(Saved entries)
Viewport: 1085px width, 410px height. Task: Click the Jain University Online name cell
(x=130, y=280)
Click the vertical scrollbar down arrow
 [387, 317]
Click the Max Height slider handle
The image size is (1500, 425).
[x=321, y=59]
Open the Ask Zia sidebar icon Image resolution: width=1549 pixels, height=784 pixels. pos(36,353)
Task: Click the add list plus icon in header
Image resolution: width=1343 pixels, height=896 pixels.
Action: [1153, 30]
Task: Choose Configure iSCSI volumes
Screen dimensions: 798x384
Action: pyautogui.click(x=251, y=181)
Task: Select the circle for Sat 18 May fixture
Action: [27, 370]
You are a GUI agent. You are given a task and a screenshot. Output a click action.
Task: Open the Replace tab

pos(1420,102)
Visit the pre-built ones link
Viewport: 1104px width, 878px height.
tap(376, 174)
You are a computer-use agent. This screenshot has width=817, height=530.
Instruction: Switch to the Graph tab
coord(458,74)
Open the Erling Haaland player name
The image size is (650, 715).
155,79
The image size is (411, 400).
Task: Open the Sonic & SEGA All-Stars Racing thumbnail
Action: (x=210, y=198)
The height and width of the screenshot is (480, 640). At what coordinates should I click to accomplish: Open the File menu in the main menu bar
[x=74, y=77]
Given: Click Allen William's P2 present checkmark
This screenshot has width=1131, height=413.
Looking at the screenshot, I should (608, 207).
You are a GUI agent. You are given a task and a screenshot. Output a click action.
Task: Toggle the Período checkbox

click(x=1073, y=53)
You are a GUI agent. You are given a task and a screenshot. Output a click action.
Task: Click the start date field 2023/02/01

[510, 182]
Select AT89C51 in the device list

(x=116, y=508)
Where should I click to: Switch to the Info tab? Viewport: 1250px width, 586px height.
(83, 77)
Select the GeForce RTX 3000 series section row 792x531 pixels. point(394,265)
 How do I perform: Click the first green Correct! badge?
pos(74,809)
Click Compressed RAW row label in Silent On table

• _Your assignment_
Lines that contain "icon" are to be copied from the records above.

• _Response_
Open the Ask Zia sidebar icon Image resolution: width=1549 pixels, height=784 pixels. pos(36,353)
Task: Click the add list plus icon in header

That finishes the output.